═══ Records supplied

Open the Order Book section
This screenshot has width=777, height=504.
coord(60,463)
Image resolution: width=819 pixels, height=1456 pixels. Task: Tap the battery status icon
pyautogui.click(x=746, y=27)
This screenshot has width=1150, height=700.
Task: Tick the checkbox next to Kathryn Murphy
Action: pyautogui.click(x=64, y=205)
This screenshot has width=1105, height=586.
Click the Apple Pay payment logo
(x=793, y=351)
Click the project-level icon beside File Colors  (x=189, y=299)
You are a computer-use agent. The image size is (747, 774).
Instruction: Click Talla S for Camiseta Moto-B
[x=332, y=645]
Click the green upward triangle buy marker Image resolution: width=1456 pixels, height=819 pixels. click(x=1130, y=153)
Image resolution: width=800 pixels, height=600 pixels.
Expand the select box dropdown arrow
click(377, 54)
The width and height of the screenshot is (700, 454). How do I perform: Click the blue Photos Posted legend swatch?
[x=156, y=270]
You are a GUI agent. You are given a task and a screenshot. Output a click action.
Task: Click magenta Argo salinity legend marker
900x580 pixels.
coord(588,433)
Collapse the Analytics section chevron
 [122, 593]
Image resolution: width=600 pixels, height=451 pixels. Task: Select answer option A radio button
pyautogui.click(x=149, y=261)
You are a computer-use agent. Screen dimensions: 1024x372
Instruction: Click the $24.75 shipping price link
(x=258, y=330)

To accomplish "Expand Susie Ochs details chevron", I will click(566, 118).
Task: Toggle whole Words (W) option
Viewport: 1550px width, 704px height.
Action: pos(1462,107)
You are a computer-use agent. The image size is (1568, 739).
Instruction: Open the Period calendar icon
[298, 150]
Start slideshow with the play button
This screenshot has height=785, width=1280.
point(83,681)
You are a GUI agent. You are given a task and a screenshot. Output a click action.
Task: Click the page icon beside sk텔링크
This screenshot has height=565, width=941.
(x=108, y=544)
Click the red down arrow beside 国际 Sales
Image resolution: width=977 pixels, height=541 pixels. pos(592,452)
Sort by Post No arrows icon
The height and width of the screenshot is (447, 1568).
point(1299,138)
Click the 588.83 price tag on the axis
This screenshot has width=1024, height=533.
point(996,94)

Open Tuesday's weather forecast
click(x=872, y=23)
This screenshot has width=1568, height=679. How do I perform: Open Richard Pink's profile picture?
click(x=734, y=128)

══════

Your assignment: The records above are to be given again in full, exactly as written.

Solution:
Open the Order Book section
This screenshot has width=777, height=504.
coord(60,463)
Image resolution: width=819 pixels, height=1456 pixels. Task: Tap the battery status icon
pyautogui.click(x=746, y=27)
This screenshot has width=1150, height=700.
Task: Tick the checkbox next to Kathryn Murphy
Action: pyautogui.click(x=64, y=205)
This screenshot has width=1105, height=586.
Click the Apple Pay payment logo
(x=793, y=351)
Click the project-level icon beside File Colors  (x=189, y=299)
You are a computer-use agent. The image size is (747, 774).
Instruction: Click Talla S for Camiseta Moto-B
[x=332, y=645]
Click the green upward triangle buy marker Image resolution: width=1456 pixels, height=819 pixels. click(x=1130, y=153)
Image resolution: width=800 pixels, height=600 pixels.
Expand the select box dropdown arrow
click(377, 54)
The width and height of the screenshot is (700, 454). How do I perform: Click the blue Photos Posted legend swatch?
[x=156, y=270]
You are a GUI agent. You are given a task and a screenshot. Output a click action.
Task: Click magenta Argo salinity legend marker
900x580 pixels.
coord(588,433)
Collapse the Analytics section chevron
 [122, 593]
Image resolution: width=600 pixels, height=451 pixels. Task: Select answer option A radio button
pyautogui.click(x=149, y=261)
You are a computer-use agent. Screen dimensions: 1024x372
Instruction: Click the $24.75 shipping price link
(x=258, y=330)

To accomplish "Expand Susie Ochs details chevron", I will click(566, 118).
Task: Toggle whole Words (W) option
Viewport: 1550px width, 704px height.
Action: pos(1462,107)
You are a computer-use agent. The image size is (1568, 739).
Instruction: Open the Period calendar icon
[298, 150]
Start slideshow with the play button
This screenshot has height=785, width=1280.
point(83,681)
You are a GUI agent. You are given a task and a screenshot. Output a click action.
Task: Click the page icon beside sk텔링크
This screenshot has height=565, width=941.
(x=108, y=544)
Click the red down arrow beside 国际 Sales
Image resolution: width=977 pixels, height=541 pixels. pos(592,452)
Sort by Post No arrows icon
The height and width of the screenshot is (447, 1568).
point(1299,138)
Click the 588.83 price tag on the axis
This screenshot has width=1024, height=533.
point(996,94)

Open Tuesday's weather forecast
click(x=872, y=23)
This screenshot has width=1568, height=679. How do I perform: Open Richard Pink's profile picture?
click(x=734, y=128)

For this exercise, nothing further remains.